### [Check your understanding]
- 1) Using the commentary on David's charge to Solomon, decide whether each statement agrees with it: (a) death is called the only king against whom there is no rising up; (b) God's promises are said to come without any condition; (c) Vatablus explains walking in God's ways as imitating him. For each, answer yes or no and quote the deciding words.
- 2) Reproduce word for word the part of the commentary on David's charge to Solomon from "And keep the charge of the LORD thy" to "throne of Israel.".

Trapp's Complete CommentaryTrapp's Commentary

Verse 1

Now the days of David drew nigh that he should die; and he charged Solomon his son, saying,

Now the days of David. — Days are one of the shortest measures of time; but long enough to decipher man’s life by. We are Eρημεροβιοι .

That he should die. — Death is the only king against whom there is no rising up. Proverbs 30:31 He may give for his motto that of Terminus, Nulli cedo, I give place to none.

And he charged Solomon his son, saying. — Natural motion is more swift and violent toward the end of it. And grace will bestir itself when it hath not long to act; being oft most lively in those that lie a-dying.

Verse 2

I go the way of all the earth: be thou strong therefore, and shew thyself a man;

I go the way of all the earth. — Behold, I die, as Genesis 48:21 .

Be thou strong, therefore, and show thyself a man.sc., In understanding and courage, 1 Corinthians 14:20 making up thy want of years by thy virtues, and not prevaricating either for fear or favour. The least deviation in the greatest and highest orb is both most sensible and most dangerous.

Verse 3

And keep the charge of the LORD thy God, to walk in his ways, to keep his statutes, and his commandments, and his judgments, and his testimonies, as it is written in the law of Moses, that thou mayest prosper in all that thou doest, and whithersoever thou turnest thyself:

And keep the charge of the Lord. — Piety maketh true magnanimity. The "spirit of a sound mind" is "a spirit of power," 2 Timothy 1:7 and "the fear of the Lord is the beginning of wisdom." Proverbs 1:7

To walk in his ways,i.e., To imitate him, saith Vatablus, and to resemble him, as much as is possible.

Verse 4

That the LORD may continue his word which he spake concerning me, saying, If thy children take heed to their way, to walk before me in truth with all their heart and with all their soul, there shall not fail thee (said he) a man on the throne of Israel.

If thy children take heed to their way. — Walking circumspectly and by rule; not at random, at all adventures. Here observe that God’s promises are with a condition; which is as an oar in a boat, or stern of a ship, and turneth the promise another way.

Verse 5

Moreover thou knowest also what Joab the son of Zeruiah did to me, [and] what he did to the two captains of the hosts of Israel, unto Abner the son of Ner, and unto Amasa the son of Jether, whom he slew, and shed the blood of war in peace, and put the blood of war upon his girdle that [was] about his loins, and in his shoes that [were] on his feet.

### [Supplied data]
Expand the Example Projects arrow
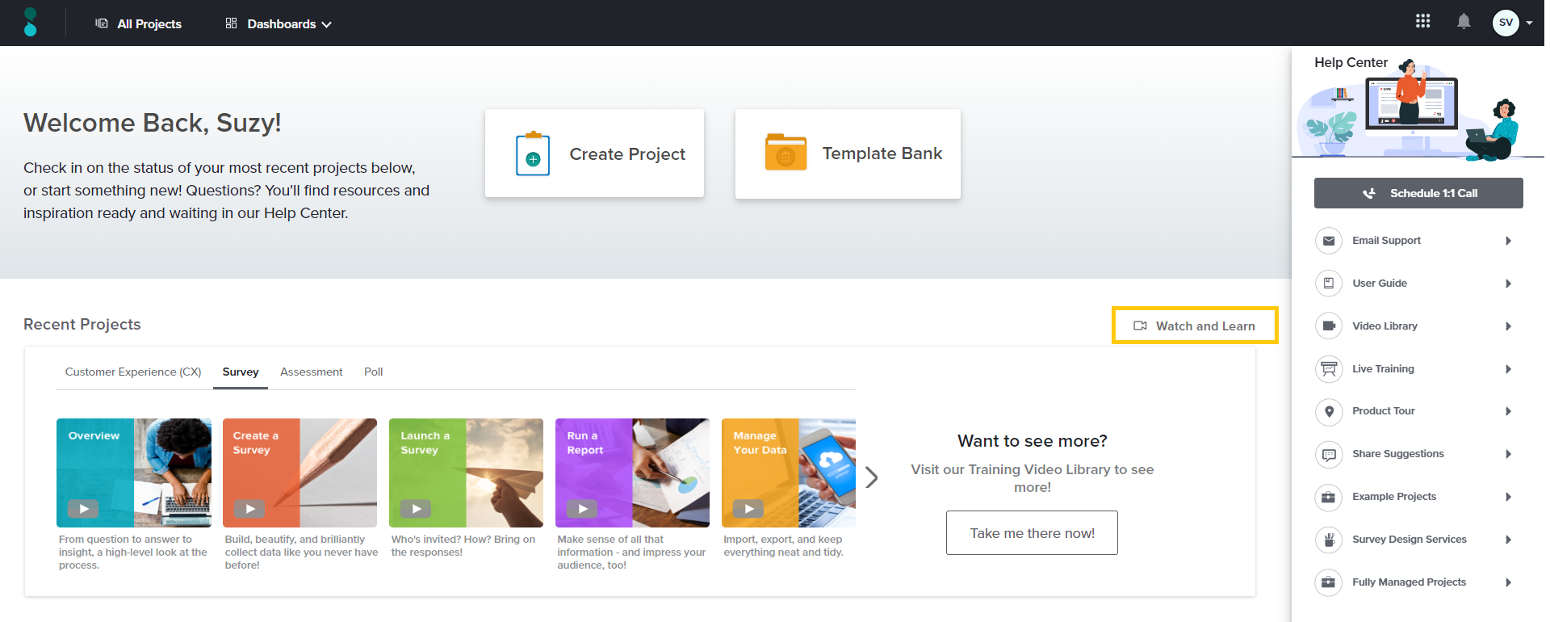1550x622 pixels. [1508, 497]
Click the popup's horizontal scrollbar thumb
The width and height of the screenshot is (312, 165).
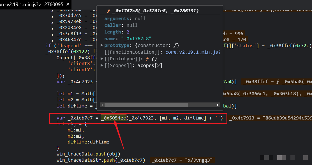pyautogui.click(x=146, y=105)
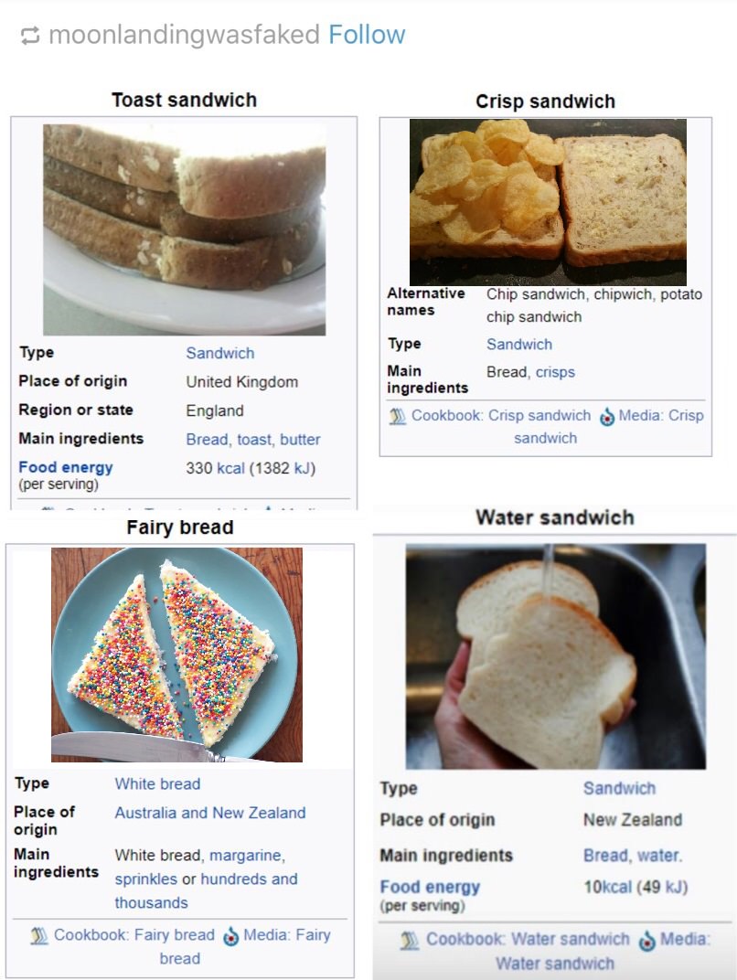This screenshot has height=980, width=737.
Task: Open the Toast sandwich photo
Action: point(185,229)
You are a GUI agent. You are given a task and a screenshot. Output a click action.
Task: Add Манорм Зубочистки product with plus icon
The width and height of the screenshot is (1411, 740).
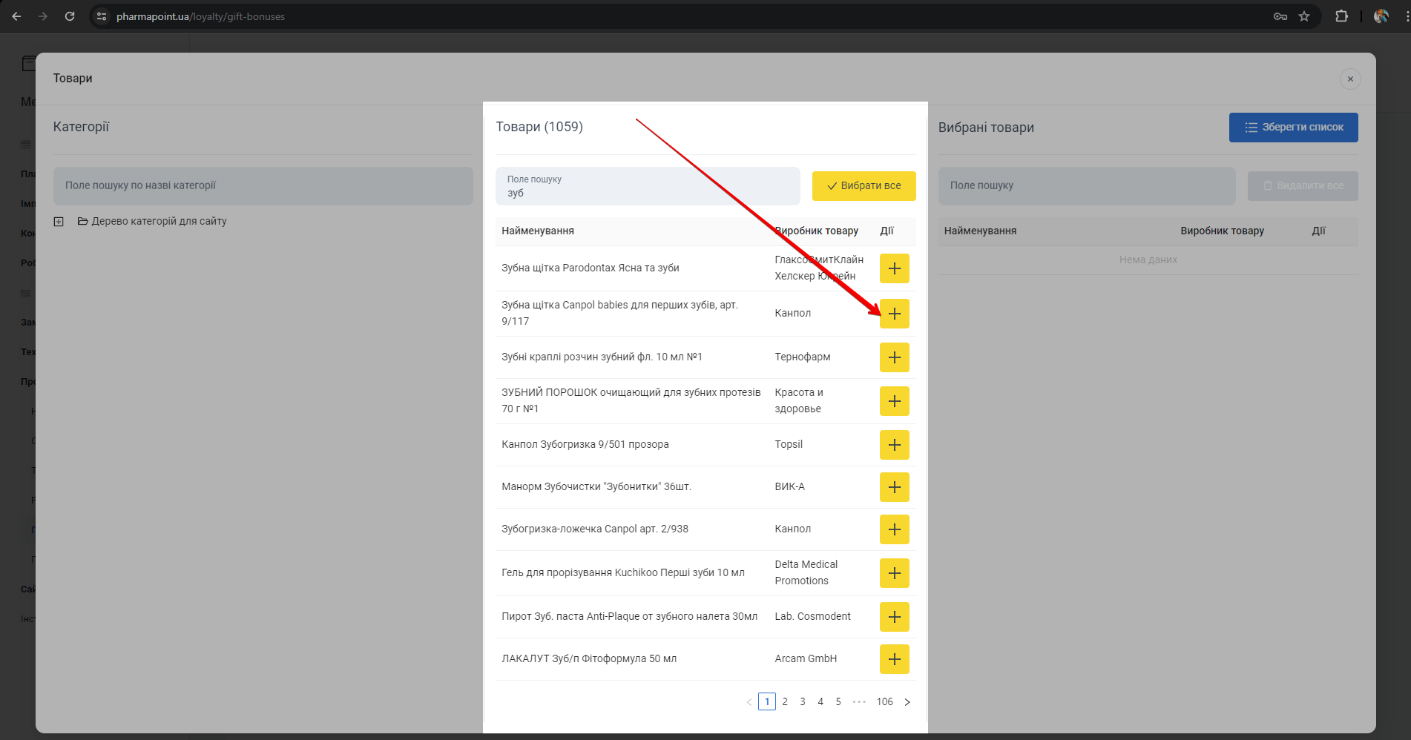click(x=894, y=487)
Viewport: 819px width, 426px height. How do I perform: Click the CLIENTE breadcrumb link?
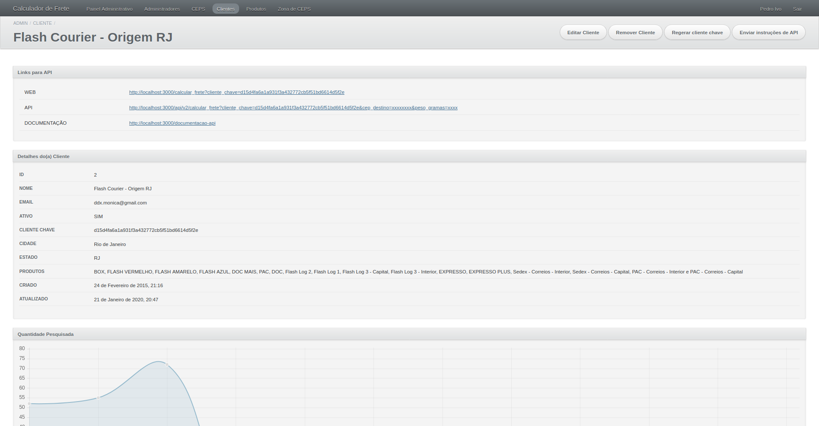click(42, 23)
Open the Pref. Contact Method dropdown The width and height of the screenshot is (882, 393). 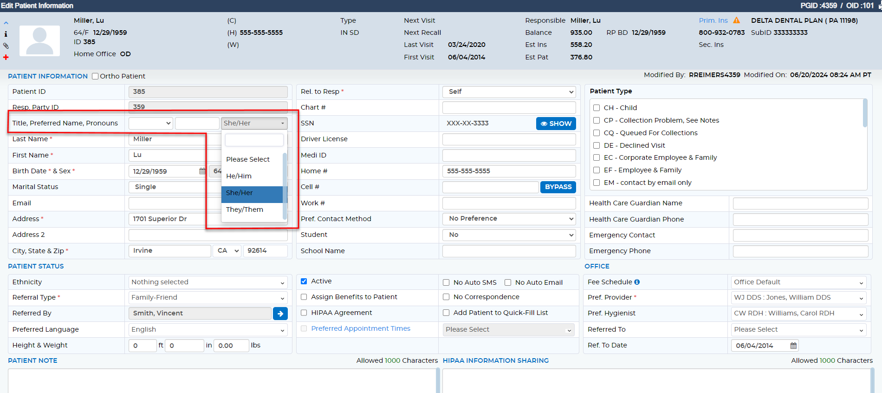tap(509, 219)
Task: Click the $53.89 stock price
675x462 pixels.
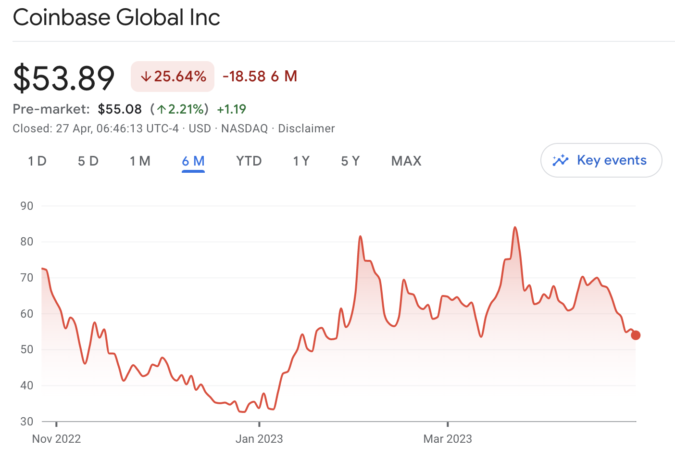Action: coord(64,77)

### [Solutions by task]
- 1)
(a) Yes: "Death is the only king against whom there is no rising up."
(b) No: "God’s promises are with a condition"
(c) Yes: "To imitate him, saith Vatablus"

- 2)
And keep the charge of the LORD thy God, to walk in his ways, to keep his statutes, and his commandments, and his judgments, and his testimonies, as it is written in the law of Moses, that thou mayest prosper in all that thou doest, and whithersoever thou turnest thyself:

And keep the charge of the Lord. — Piety maketh true magnanimity. The "spirit of a sound mind" is "a spirit of power," 2 Timothy 1:7 and "the fear of the Lord is the beginning of wisdom." Proverbs 1:7

To walk in his ways,i.e., To imitate him, saith Vatablus, and to resemble him, as much as is possible.

Verse 4

That the LORD may continue his word which he spake concerning me, saying, If thy children take heed to their way, to walk before me in truth with all their heart and with all their soul, there shall not fail thee (said he) a man on the throne of Israel.